Exercise brief – In the stretch from the line containing "Describe the element" through the end of the listing, switch "screenshot" to "screen capture" and write those lines out again with nothing else changed. Leave the pictures out of your answer.

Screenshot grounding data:
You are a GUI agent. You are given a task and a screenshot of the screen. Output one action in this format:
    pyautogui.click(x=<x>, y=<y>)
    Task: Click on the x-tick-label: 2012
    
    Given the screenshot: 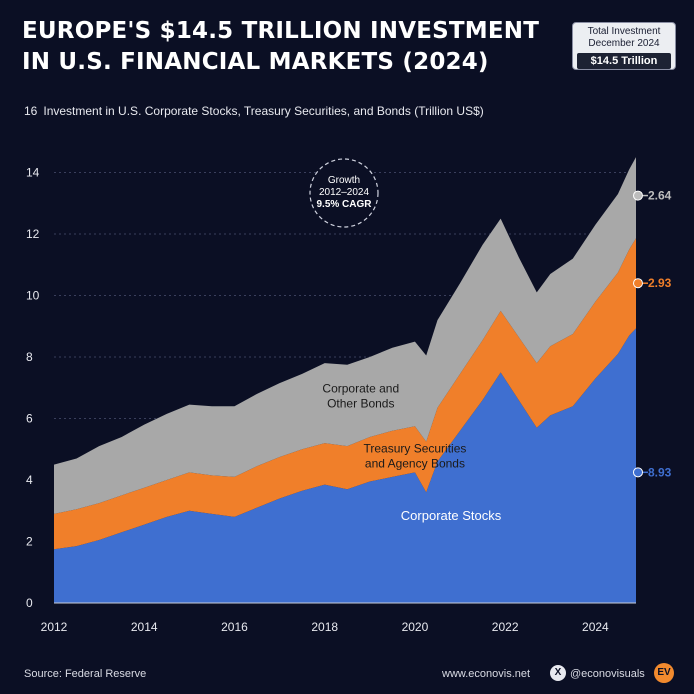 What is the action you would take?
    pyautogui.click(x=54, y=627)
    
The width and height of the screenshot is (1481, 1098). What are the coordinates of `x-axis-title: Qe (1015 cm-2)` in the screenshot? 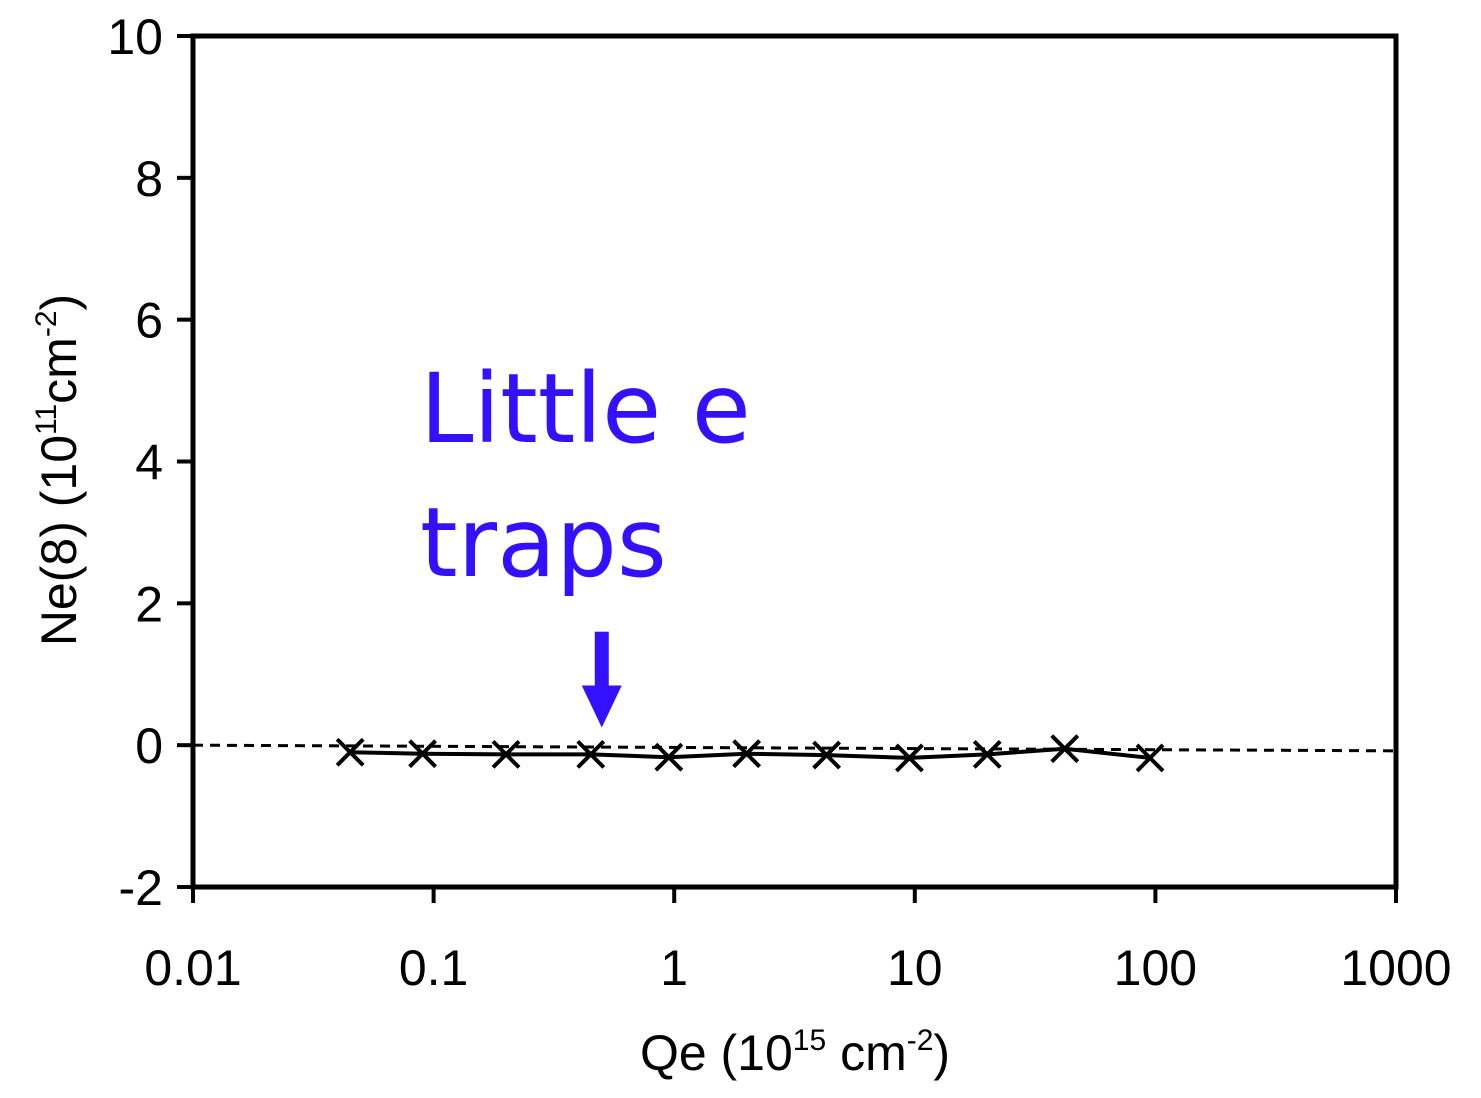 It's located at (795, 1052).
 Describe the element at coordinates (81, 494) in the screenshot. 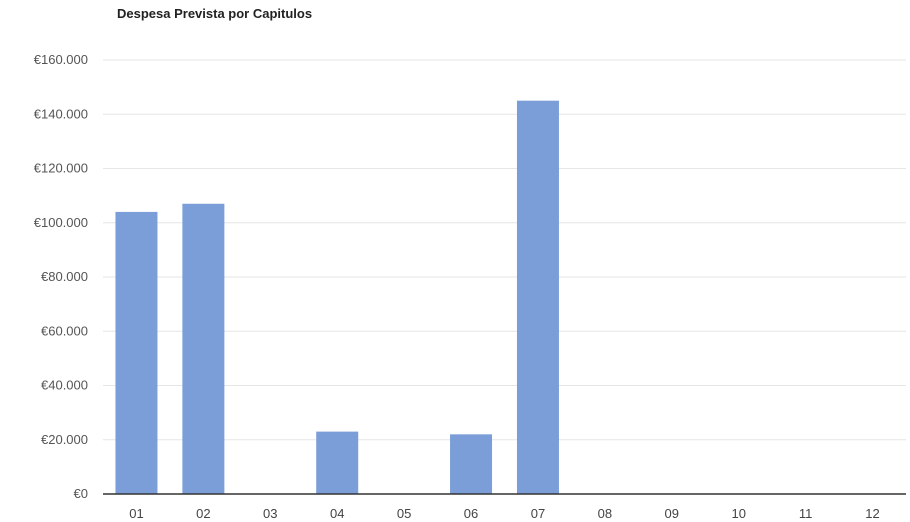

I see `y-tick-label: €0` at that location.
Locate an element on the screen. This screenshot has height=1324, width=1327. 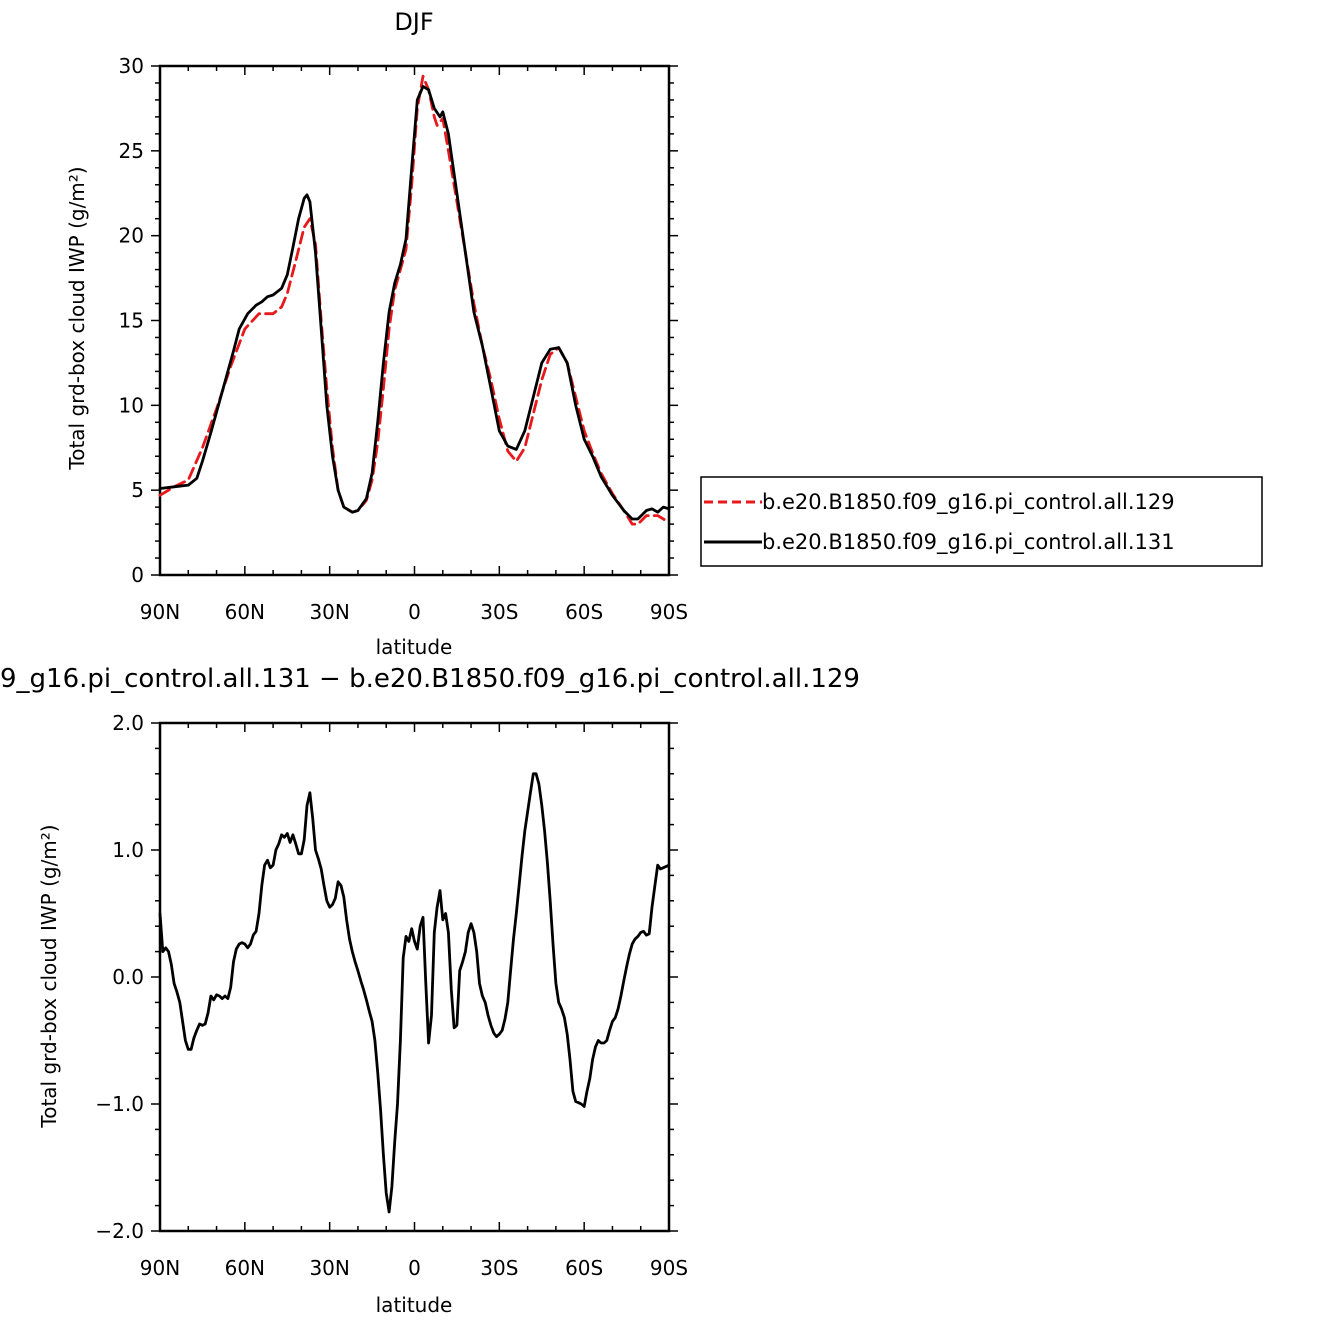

Response to the exercise –
 Describe the element at coordinates (81, 494) in the screen capture. 

I see `y-tick-label: €0` at that location.
Locate an element on the screen. This screen capture has height=1324, width=1327. 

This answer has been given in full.